— Data to examine —
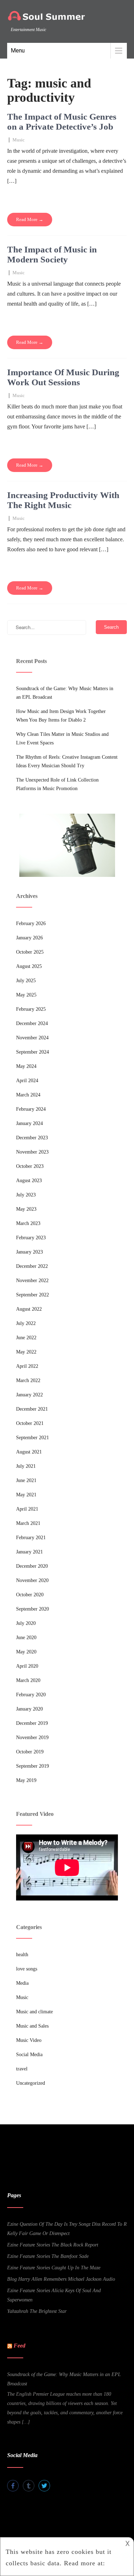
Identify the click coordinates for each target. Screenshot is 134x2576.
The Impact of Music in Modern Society (52, 254)
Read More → (29, 219)
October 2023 (30, 1166)
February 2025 (31, 1009)
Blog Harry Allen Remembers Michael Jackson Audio (61, 2279)
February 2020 (31, 1694)
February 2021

— Required work —
For the string "February", search the preceding data and copy every line that includes it.

— Written answer —
February 2025 (31, 1009)
February 2020 (31, 1694)
February 2021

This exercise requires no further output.